§ **REQUEST**: Copy every line of the records below word for word, leaving out the pictures.
* START INFORMATION SHOWN *
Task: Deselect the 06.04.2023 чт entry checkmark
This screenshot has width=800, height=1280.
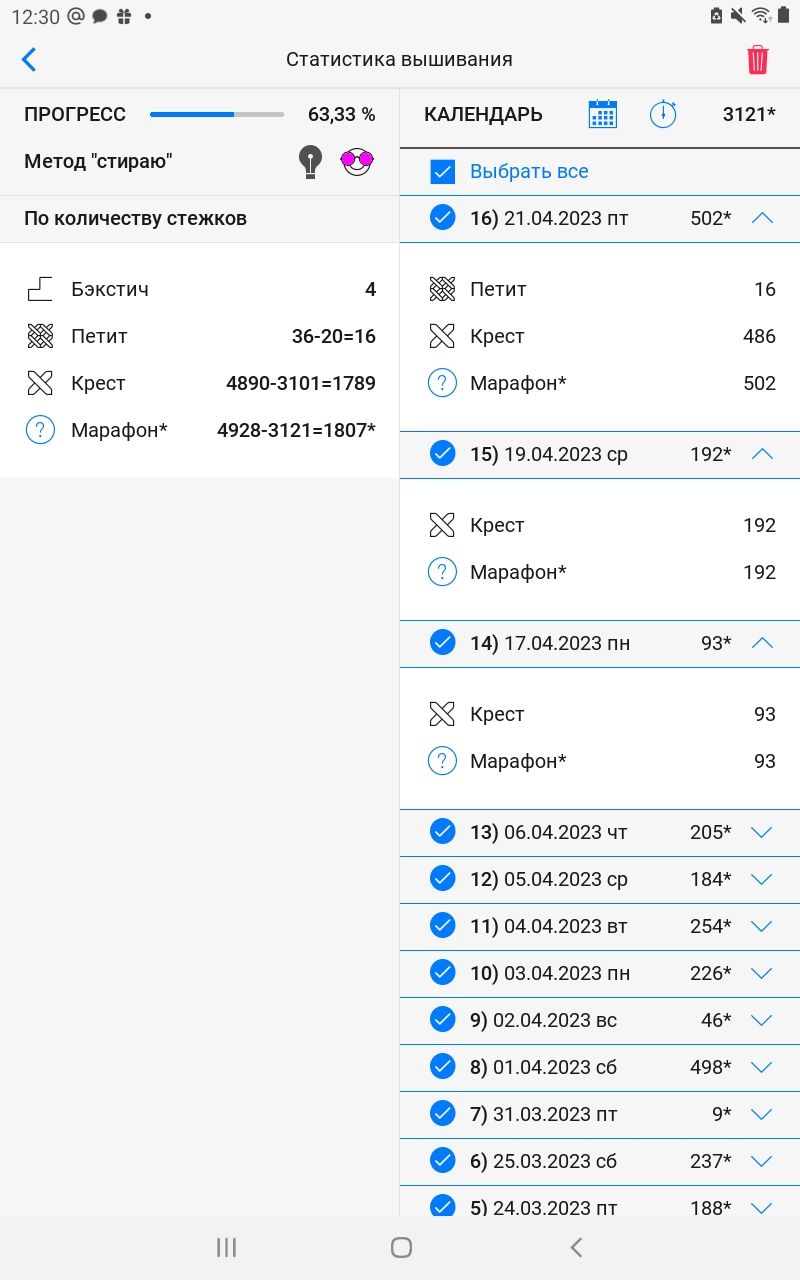Action: pyautogui.click(x=442, y=831)
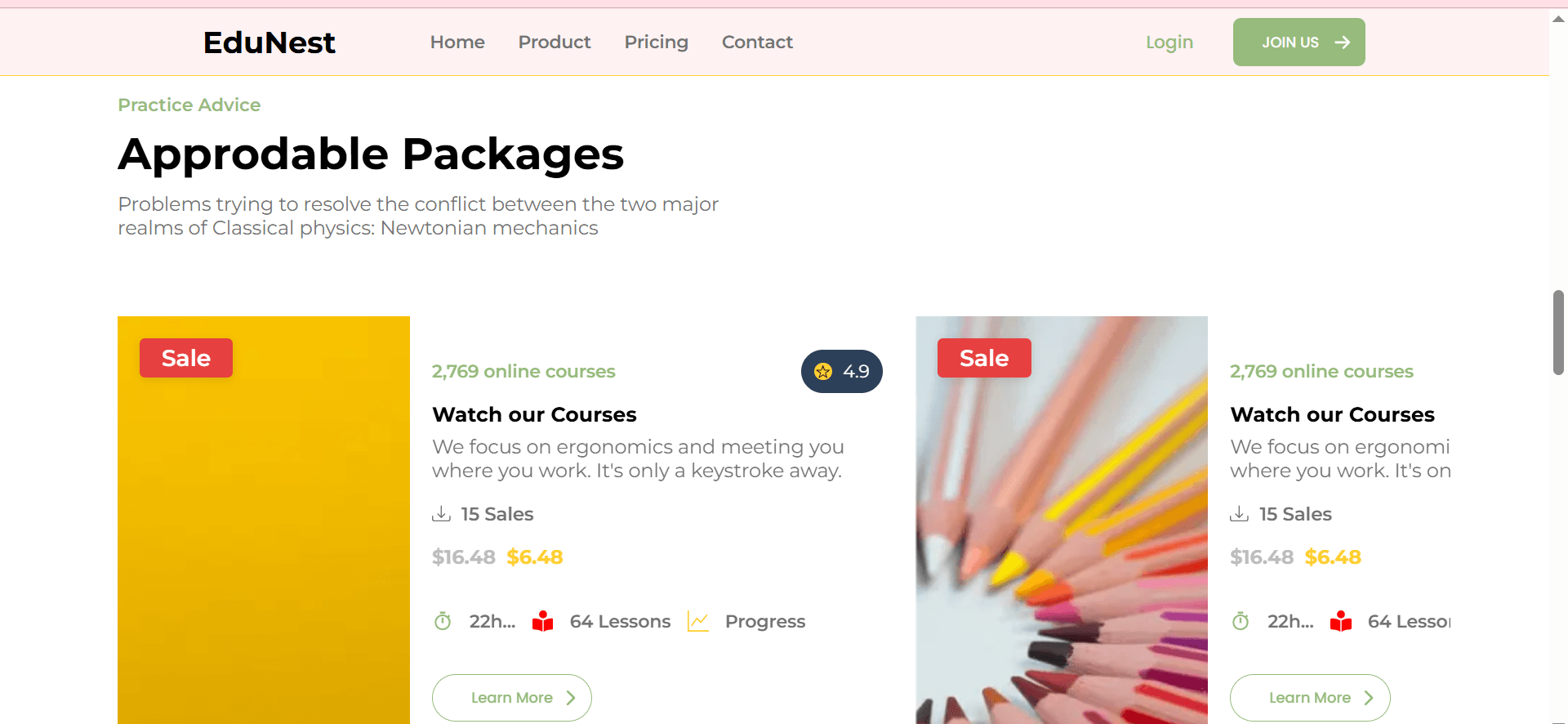Viewport: 1568px width, 724px height.
Task: Click the Login link
Action: click(1169, 42)
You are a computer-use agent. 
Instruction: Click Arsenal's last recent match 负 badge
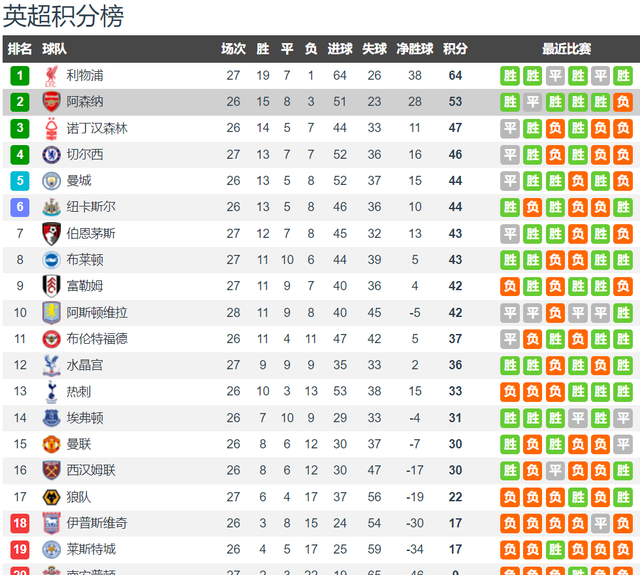click(x=623, y=102)
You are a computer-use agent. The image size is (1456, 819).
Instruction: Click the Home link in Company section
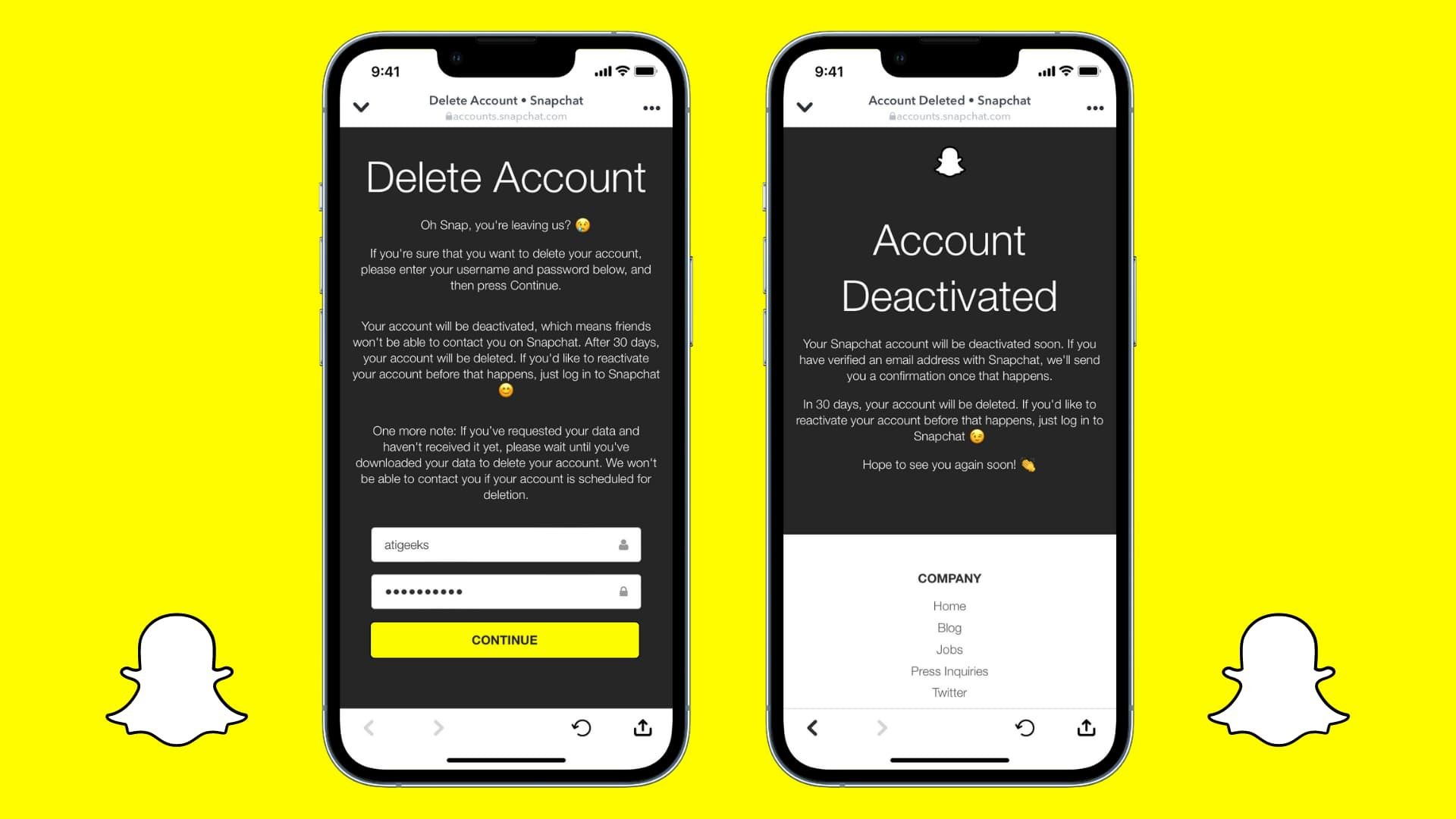949,605
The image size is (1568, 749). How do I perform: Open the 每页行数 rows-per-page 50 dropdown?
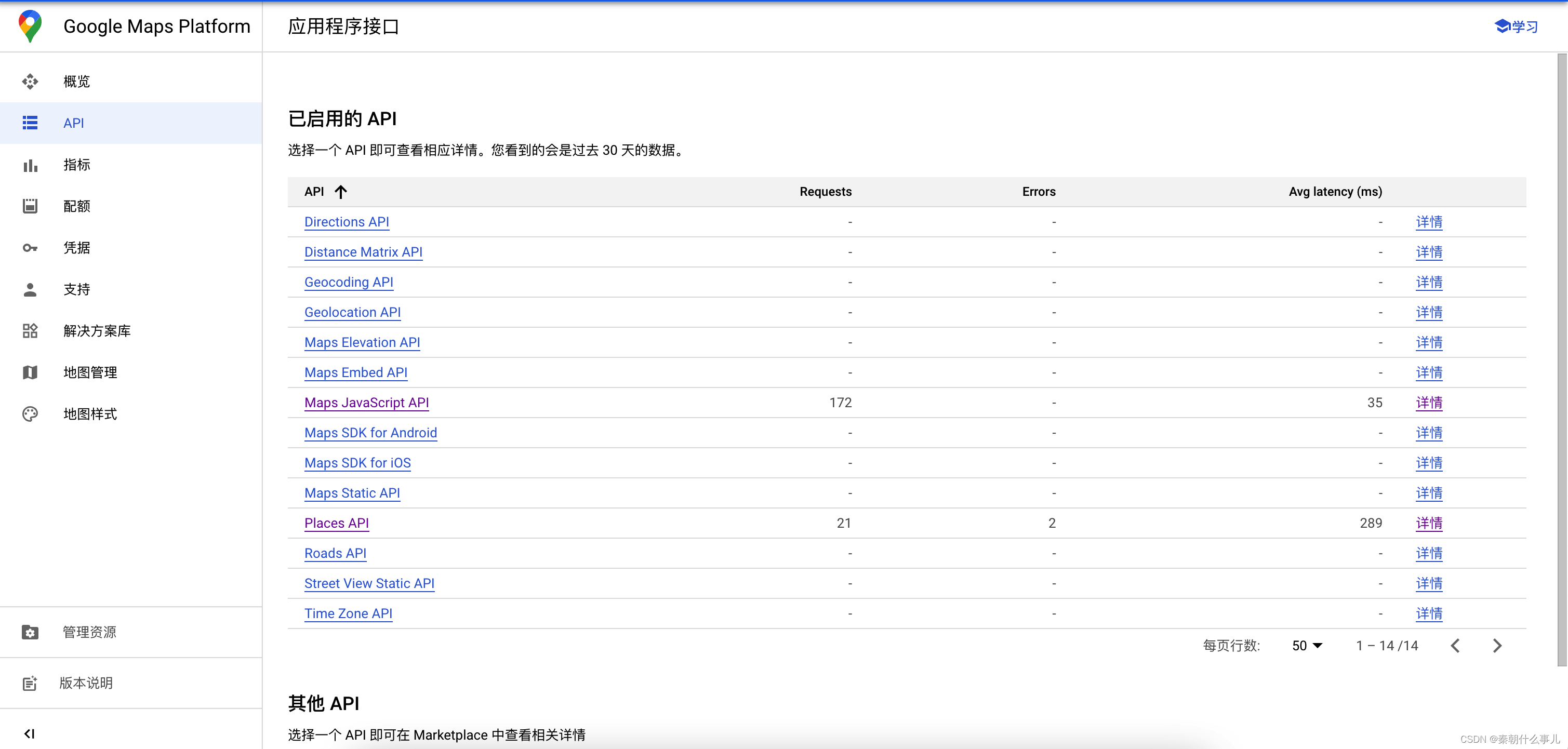click(1307, 646)
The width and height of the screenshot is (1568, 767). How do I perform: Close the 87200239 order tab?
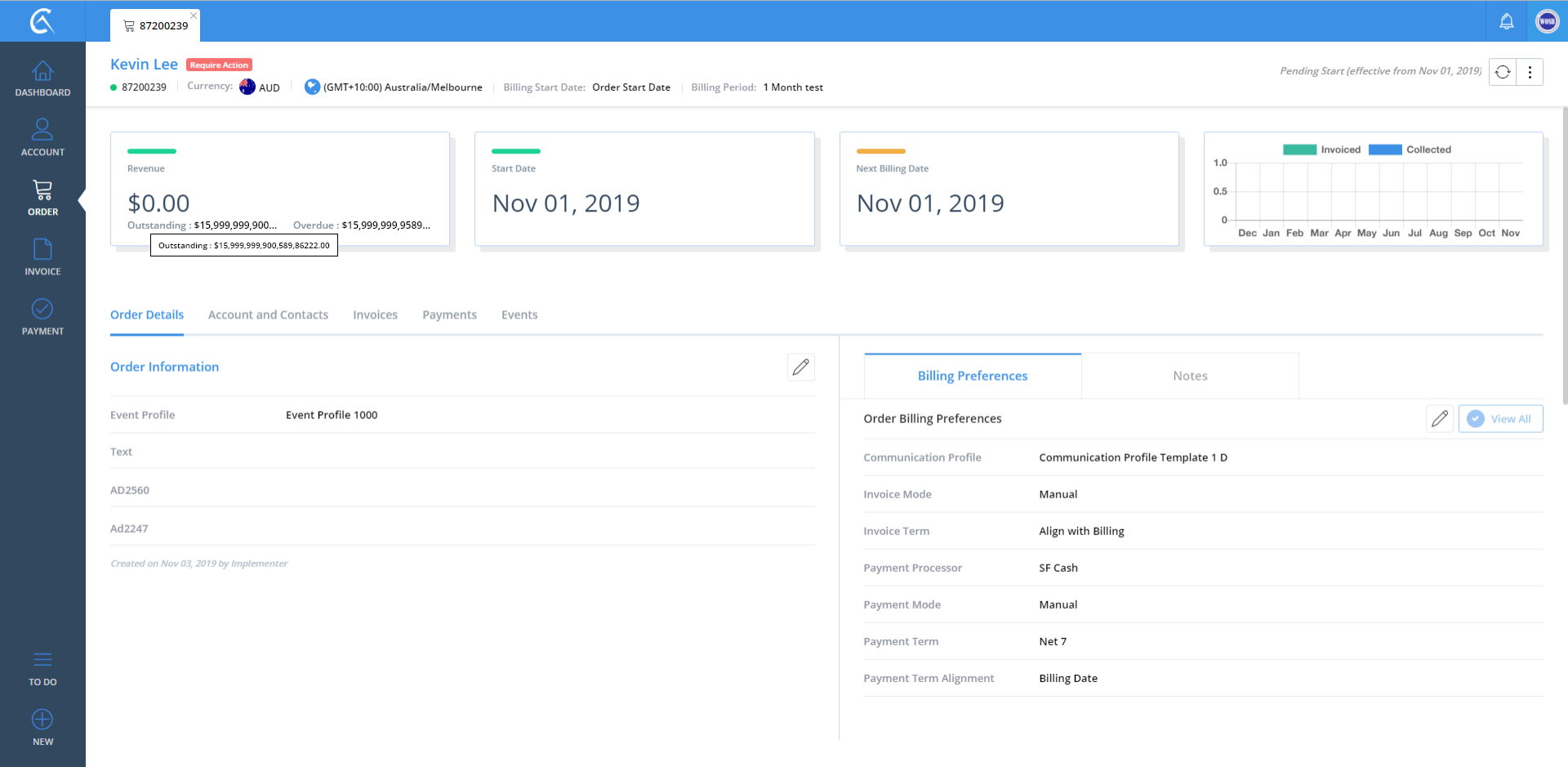click(194, 16)
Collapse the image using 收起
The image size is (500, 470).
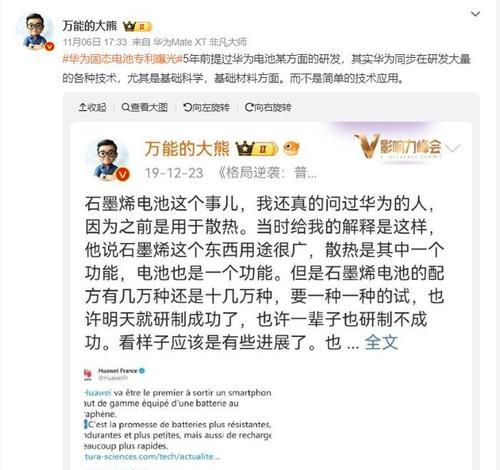click(x=92, y=107)

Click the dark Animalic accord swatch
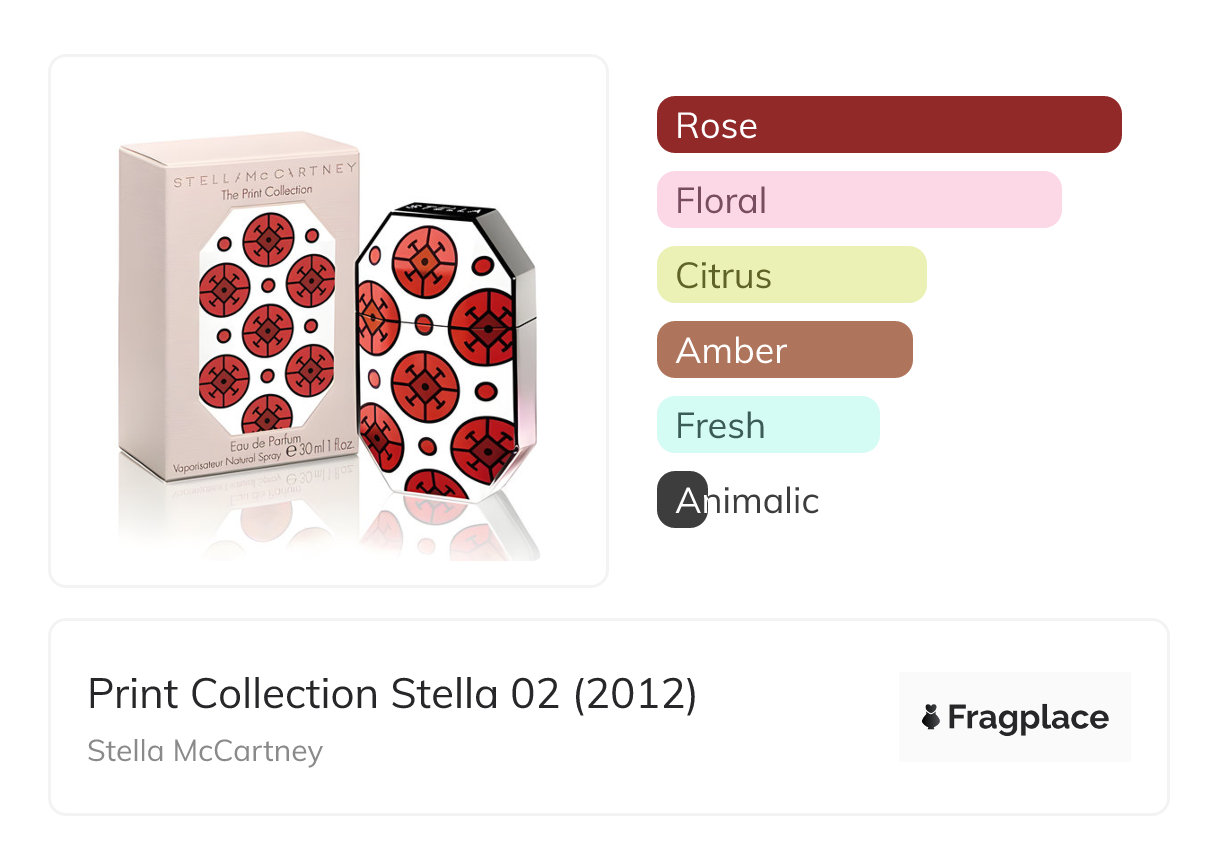tap(682, 499)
* END INFORMATION SHOWN *
§ **RESULT BELOW**:
Task: Deselect the 06.04.2023 чт entry checkmark
This screenshot has width=800, height=1280.
Action: pyautogui.click(x=442, y=831)
Viewport: 1568px width, 724px height.
Task: Click the Login link
Action: click(1169, 42)
You are a computer-use agent. 
Instruction: Click Arsenal's last recent match 负 badge
click(x=623, y=102)
You are a computer-use agent. The image size is (1456, 819).
Instruction: Click the Home link in Company section
949,605
The image size is (1568, 749). How do I perform: Open the 每页行数 rows-per-page 50 dropdown?
click(1307, 646)
The width and height of the screenshot is (1568, 767). How do I perform: Close the 87200239 order tab?
click(194, 16)
Collapse the image using 收起
The image size is (500, 470).
click(x=92, y=107)

Click the dark Animalic accord swatch
tap(682, 499)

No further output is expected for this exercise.